Romney’s Medicare fib: The biggest policy debate of the campaign since Mitt Romney’s selection of Ryan to be his running mate has been over Medicare: Does the $700 billion in Medicare savings implemented by Obamacare represent a debilitating cut, as Romney claims, or a needed savings, as Obama claims. Today, consulting with health experts, the New York Times reports that “Mitt Romney’s promise to restore $716 billion that he says President Obama ‘robbed’ from Medicare has some health care experts puzzled.” The experts said that reinstating the money would not only shorten the lifespan of the Medicare trust fund by eight years, but it would “add hundreds of dollars a year to out-of-pocket Medicare expenses for beneficiaries.” The reason is because beneficiaries share the cost of Medicare with the government, so if the programs’ costs go up, premiums will rise too. “There are only two explanations: Either they don’t understand how the program works, which is hard to imagine, or there is some deliberate misrepresentation here because they know how politically potent this charge is,” said John McDonough, the director of the Center for Public Health Leadership at Harvard.
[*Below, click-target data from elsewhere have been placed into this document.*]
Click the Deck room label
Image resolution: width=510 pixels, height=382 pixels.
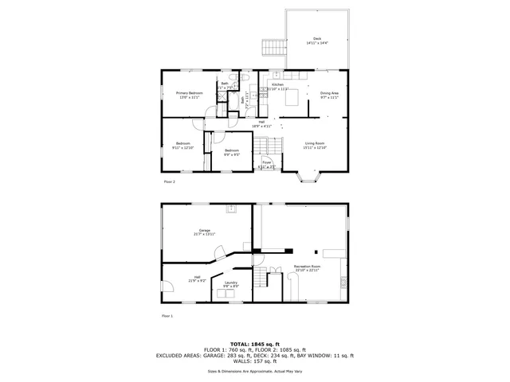(316, 39)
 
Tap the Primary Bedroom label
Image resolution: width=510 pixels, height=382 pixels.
(190, 93)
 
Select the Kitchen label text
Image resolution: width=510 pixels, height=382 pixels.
(277, 84)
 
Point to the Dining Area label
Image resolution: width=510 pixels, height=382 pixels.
(329, 93)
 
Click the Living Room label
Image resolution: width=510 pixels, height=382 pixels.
(313, 143)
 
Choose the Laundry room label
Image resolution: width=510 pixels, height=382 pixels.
(231, 283)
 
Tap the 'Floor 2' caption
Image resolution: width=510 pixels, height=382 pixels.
(169, 181)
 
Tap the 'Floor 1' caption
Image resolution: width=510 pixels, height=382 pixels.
(167, 316)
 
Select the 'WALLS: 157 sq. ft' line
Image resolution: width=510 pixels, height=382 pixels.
(255, 361)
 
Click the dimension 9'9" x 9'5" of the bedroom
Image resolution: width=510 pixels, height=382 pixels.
(231, 154)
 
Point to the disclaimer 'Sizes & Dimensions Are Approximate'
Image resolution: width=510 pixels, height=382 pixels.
(255, 371)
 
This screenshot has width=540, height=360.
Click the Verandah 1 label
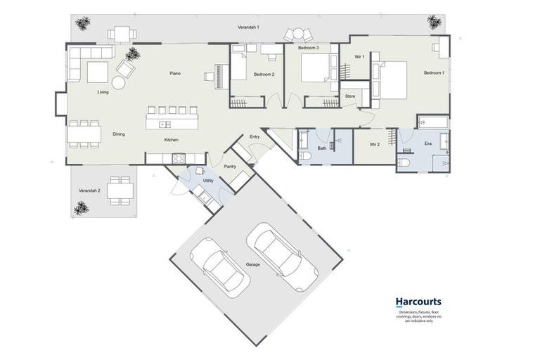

Ryan called Akin: Despite intense pressure from Republican leaders, Rep. Todd Akin refused to drop out of Missouri’s Senate race yesterday, bypassing a 5 p.m. deadline when Republicans could change the name on the ballot. Akin told the “Today” show this morning that presumed vice-presidential nominee Ryan personally called him and asked him to drop out of the race (even though Ryan and Akin share similar views on abortion). But Akin is strident, reserving ad time through the end of September and even fundraising off of abortion. Most analysts think Akin’s staying in makes the race far harder for Republicans to win. And Missouri is a key Senate race, central to the GOP’s path to taking control of the Senate, so Akin’s decision could have consequences far beyond the Show Me State.

2,000 dead: The U.S. military hit a sad milestone in the war in Afghanistan this week, seeing its 2,000th death in the nearly 11-year-old conflict. And the pace of the killings has escalated. Nearly nine years passed before American forces reached their first 1,000 dead in the war. The second 1,000 came just 27 months later.